> **Task to carry out**:
Each line containing the word "Servisi" must be copied from the material below.

> **Input for this task**:
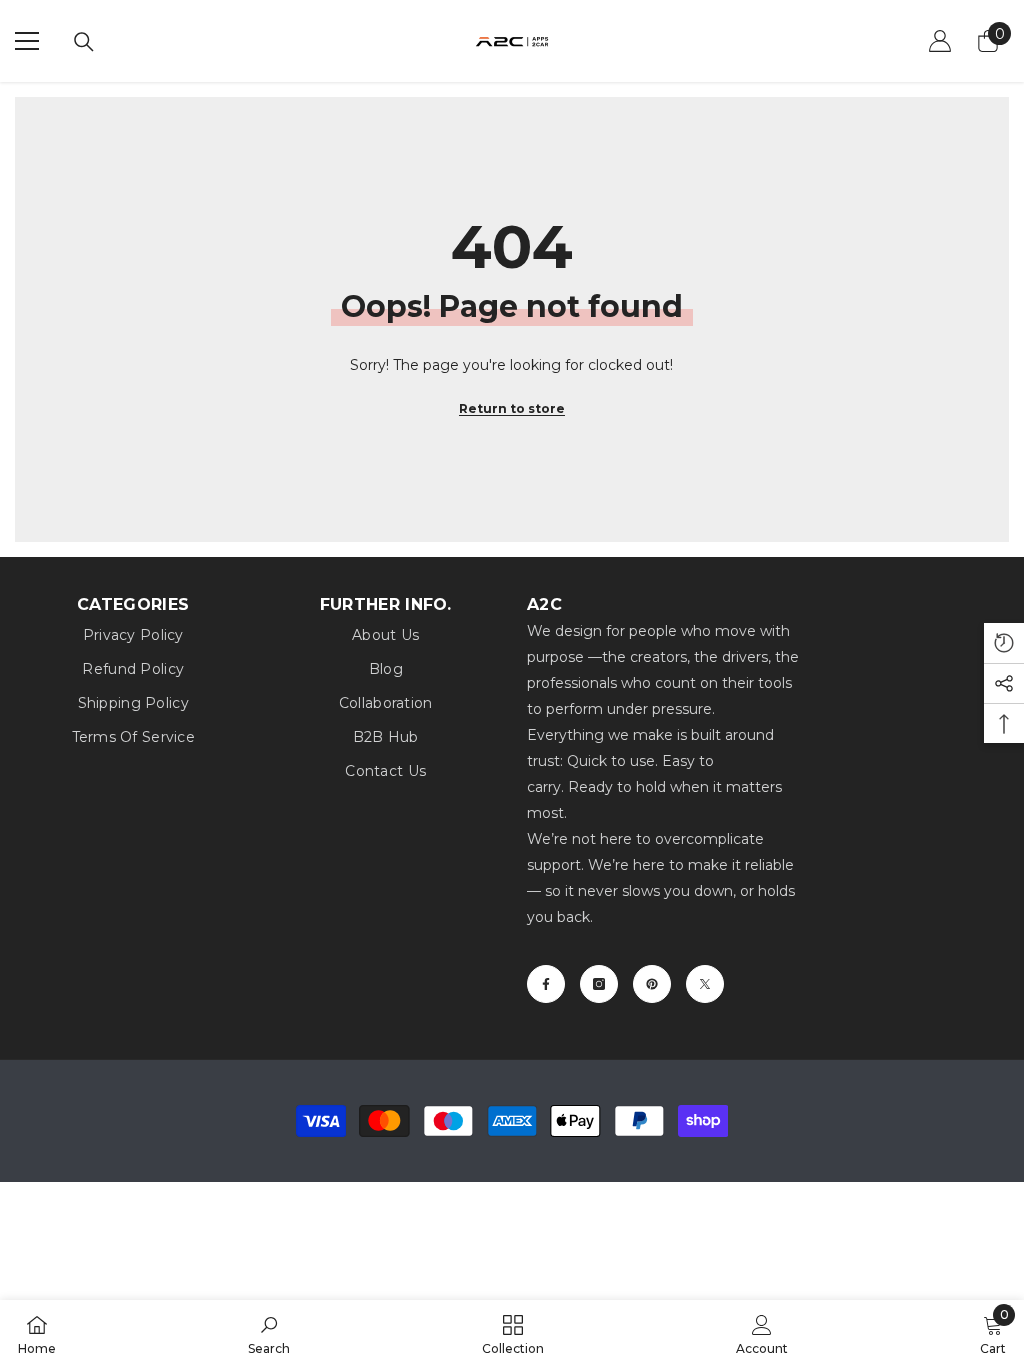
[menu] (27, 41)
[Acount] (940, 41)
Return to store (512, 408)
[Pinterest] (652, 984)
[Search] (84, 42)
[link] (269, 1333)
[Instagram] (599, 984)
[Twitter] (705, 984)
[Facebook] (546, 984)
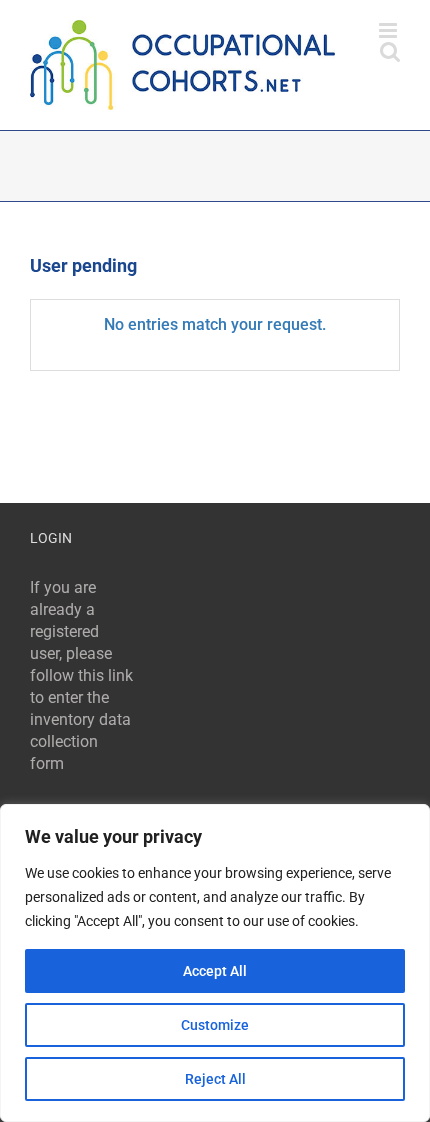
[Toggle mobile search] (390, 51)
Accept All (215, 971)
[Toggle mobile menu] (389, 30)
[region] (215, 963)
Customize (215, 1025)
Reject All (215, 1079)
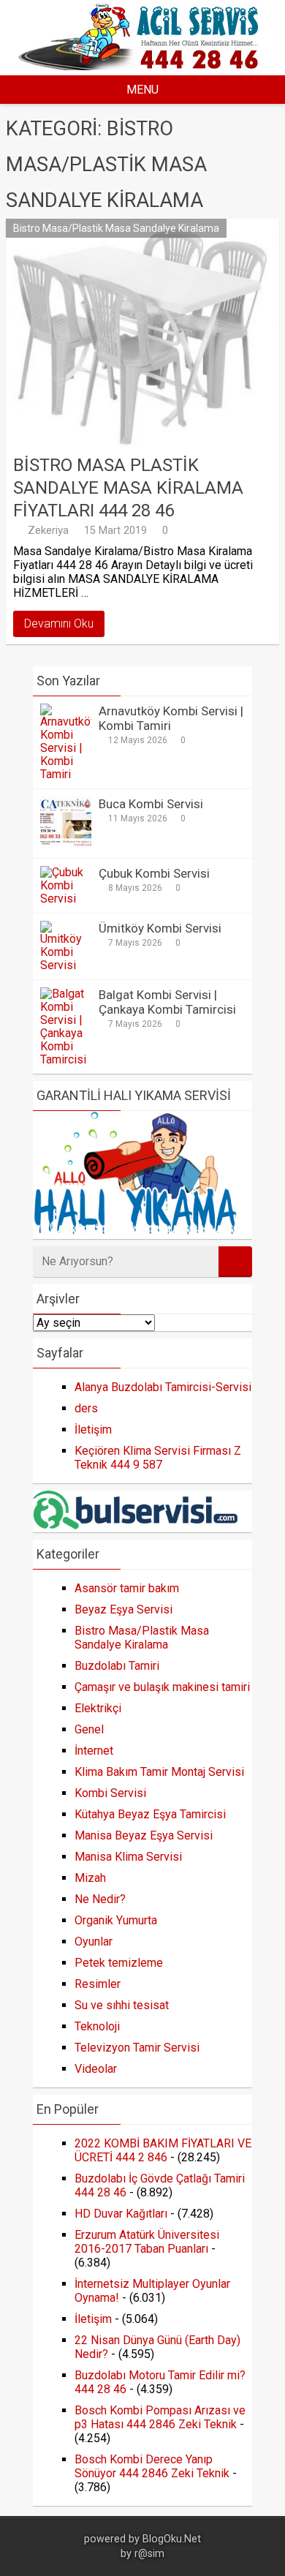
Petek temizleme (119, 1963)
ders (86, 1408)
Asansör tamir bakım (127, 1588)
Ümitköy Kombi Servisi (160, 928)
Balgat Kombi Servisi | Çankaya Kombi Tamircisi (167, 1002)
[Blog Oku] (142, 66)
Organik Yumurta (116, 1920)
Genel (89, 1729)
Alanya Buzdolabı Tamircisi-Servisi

> **Exercise output**:
Ümitköy Kombi Servisi (160, 928)
Balgat Kombi Servisi | Çankaya Kombi Tamircisi (167, 1002)
Alanya Buzdolabı Tamircisi-Servisi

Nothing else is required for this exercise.